### SUPPLIED PASSAGE
=== Begin Enclosure ===
Nutritionists from the University of Maryland Medical System regularly contribute guest posts to The Baltimore Sun's Picture of Health blog (baltimoresun.com/pictureofhealth). The latest post is from Mary Beth Sodus.
Many Americans take a multivitamin daily. Are we just looking for a quick fix to balance our diet?
I'm a registered dietitian, and most of my clients are overweight or obese. Their diet usually consists of too much fast food, sweet and salty snacks, sweetened drinks and processed food. Add to that the stress of a busy life, a shot of exhaustion and multiple obstacles to exercise.
So, do multivitamins distract us from properly taking care of ourselves?
What the science says
Multiple studies with more than 91,000 participants have examined the benefits of using vitamins and mineral supplements. They concluded that multivitamins did not prevent heart disease or cancer in healthy individuals. Thus, multivitamins and herbs are not recommended by the U.S. Preventive Services Task Force for healthy individuals or the general population. (Of note: If a person is malnourished or unable to get needed nutrients from food, a multivitamin can be a safety net.)
According to the U.S. Department of Agriculture, each meal should consist of half a plate of colorful fruits and vegetables, along with protein and grains. Produce will provide the nutrients needed for good health, including magnesium, potassium and fiber.
Research has demonstrated that a daily helping of fresh fruits and vegetables is one of the best choices for better health. There are many essential nutrients in fresh produce. Some of them have been shown to protect against common diseases such as high blood pressure, type-2 diabetes and some cancers. Eating produce can also produce greater longevity and healthier emotional states.
More servings, more benefits
Start by evaluating your diet. Women should consume two to three cups of vegetables and 11/2 to two cups of fruit daily. Men should consume three cups of vegetables and two cups of fruit per day.
=== End Enclosure ===
### TASK REQUIREMENTS
**1.** Transcribe the part of the multivitamin post starting with "What the science" and going on through "a safety net.)".
**2.** Using the multivitamin post, mark each statement yes or no and quote the words that decide it: (a) The studies on vitamin and mineral supplements involved more than 91,000 participants. (b) The U.S. Preventive Services Task Force recommends multivitamins for the general population. (c) Men should eat three cups of vegetables per day.

### DATASET CONTENT
=== Begin Enclosure ===
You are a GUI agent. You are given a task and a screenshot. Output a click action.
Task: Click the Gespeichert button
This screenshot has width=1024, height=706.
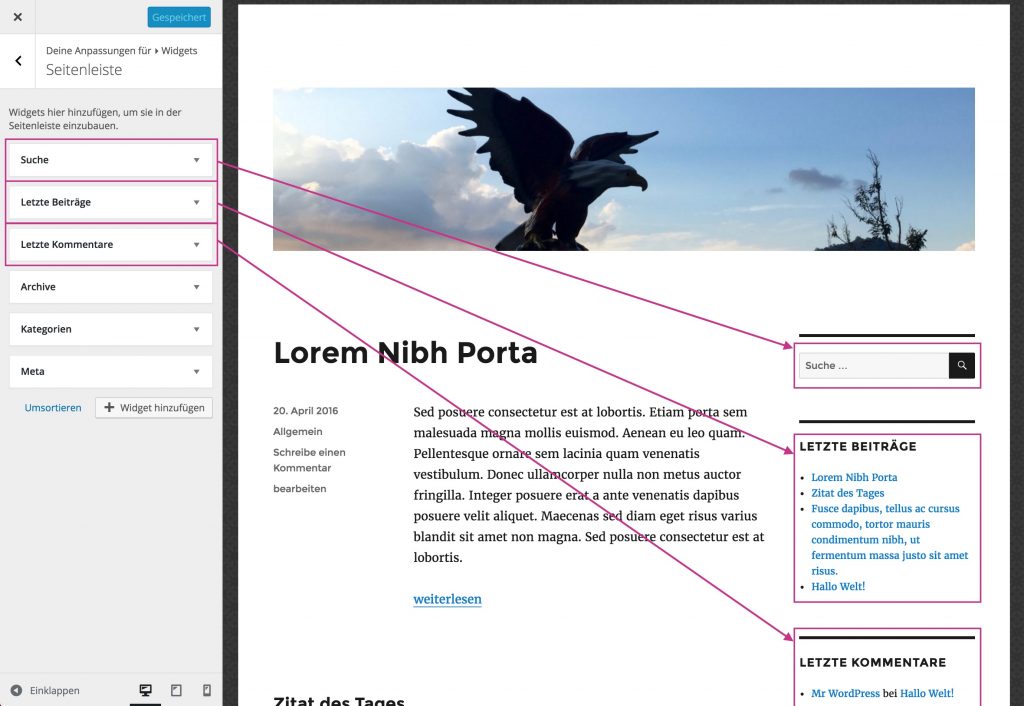pyautogui.click(x=179, y=16)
=== End Enclosure ===
### PER-TASK OUTPUTS
**1.**
What the science says
Multiple studies with more than 91,000 participants have examined the benefits of using vitamins and mineral supplements. They concluded that multivitamins did not prevent heart disease or cancer in healthy individuals. Thus, multivitamins and herbs are not recommended by the U.S. Preventive Services Task Force for healthy individuals or the general population. (Of note: If a person is malnourished or unable to get needed nutrients from food, a multivitamin can be a safety net.)

**2.**
(a) Yes: "Multiple studies with more than 91,000 participants have examined the benefits of using vitamins and mineral supplements."
(b) No: "multivitamins and herbs are not recommended by the U.S. Preventive Services Task Force for healthy individuals or the general population."
(c) Yes: "Men should consume three cups of vegetables and two cups of fruit per day."